Market Wire - Durable Goods Rise More Slowly, Underlining Slowing Momentum in US Economy
Karl Schamotta, Chief Market Strategist: firstname.lastname@example.org
Durable goods orders and capital investment climbed less than expected last month, suggesting that shifting spending patterns and dwindling savings are beginning to take a toll on tangible consumption patterns in the US economy. Data released by the Census Bureau this morning indicated that new orders for manufactured goods meant to last more than three years increased $1.2 billion or 0.4 percent to $265.3 billion in April. Markets expected a 0.6 percent gain.
Shipments increased $0.3 billion or 0.1 percent to $264.3 billion, and unfilled orders rose for a 20th consecutive month, up $5.9 billion or 0.5 percent to $1,106.7 billion.

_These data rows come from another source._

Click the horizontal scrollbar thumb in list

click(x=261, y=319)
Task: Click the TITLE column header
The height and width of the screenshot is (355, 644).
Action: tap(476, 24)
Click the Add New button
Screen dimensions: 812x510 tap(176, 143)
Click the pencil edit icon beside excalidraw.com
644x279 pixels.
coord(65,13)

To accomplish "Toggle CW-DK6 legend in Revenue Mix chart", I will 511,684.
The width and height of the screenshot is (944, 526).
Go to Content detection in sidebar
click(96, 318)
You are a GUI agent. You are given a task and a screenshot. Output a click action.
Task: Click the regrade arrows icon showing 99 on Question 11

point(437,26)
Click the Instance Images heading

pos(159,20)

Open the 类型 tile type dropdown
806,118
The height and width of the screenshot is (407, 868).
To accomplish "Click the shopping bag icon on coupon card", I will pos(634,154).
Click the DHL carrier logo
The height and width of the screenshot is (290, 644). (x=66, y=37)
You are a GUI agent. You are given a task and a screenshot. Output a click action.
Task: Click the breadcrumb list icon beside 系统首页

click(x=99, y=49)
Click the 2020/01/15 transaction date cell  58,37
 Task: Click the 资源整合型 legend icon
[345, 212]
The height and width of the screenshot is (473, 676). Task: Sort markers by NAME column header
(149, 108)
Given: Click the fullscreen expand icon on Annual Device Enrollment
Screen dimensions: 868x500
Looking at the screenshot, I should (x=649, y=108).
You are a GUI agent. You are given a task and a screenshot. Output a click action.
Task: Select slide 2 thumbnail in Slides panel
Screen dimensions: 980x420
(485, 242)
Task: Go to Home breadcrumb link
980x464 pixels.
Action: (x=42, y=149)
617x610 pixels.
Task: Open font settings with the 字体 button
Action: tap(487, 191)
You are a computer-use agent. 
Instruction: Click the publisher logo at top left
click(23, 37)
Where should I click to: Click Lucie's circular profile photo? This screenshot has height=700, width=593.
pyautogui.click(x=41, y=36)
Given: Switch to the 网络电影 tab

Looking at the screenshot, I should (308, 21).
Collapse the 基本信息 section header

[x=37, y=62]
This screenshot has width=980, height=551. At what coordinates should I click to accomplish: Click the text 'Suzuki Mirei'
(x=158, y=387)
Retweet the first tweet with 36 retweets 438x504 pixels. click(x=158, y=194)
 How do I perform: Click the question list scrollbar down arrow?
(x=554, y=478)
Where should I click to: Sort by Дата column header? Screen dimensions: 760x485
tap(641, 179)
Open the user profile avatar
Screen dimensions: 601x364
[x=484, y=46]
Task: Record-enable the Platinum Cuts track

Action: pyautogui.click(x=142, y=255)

Core capital goods orders - a measure of non-defence capital goods excluding aircraft - rose 0.3 percent month-over-month after a revised 1.1 percent gain in March. Economists polled by the major data providers had expected a 0.5 percent increase.
Treasury yields dropped in the minutes after the release, putting downward pressure on the dollar. Markets are treading carefully ahead of this afternoon’s Fed minutes, with incipient signs of US economic weakness putting investors on alert for any softening in the central bank’s hawkish rhetoric. Expectations for a 50 basis point move at the Fed’s September meeting have tumbled, and terminal rate forecasts are coming down, with swaps now showing rates peaking at around 2.95 percent next year - down from 3.1 percent earlier in the week.
The euro is back on the defensive after a number of senior European Central Bank officials warned against hiking rates aggressively in the coming months, suggesting that growing economic uncertainties would make a gradual tightening cycle more appropriate.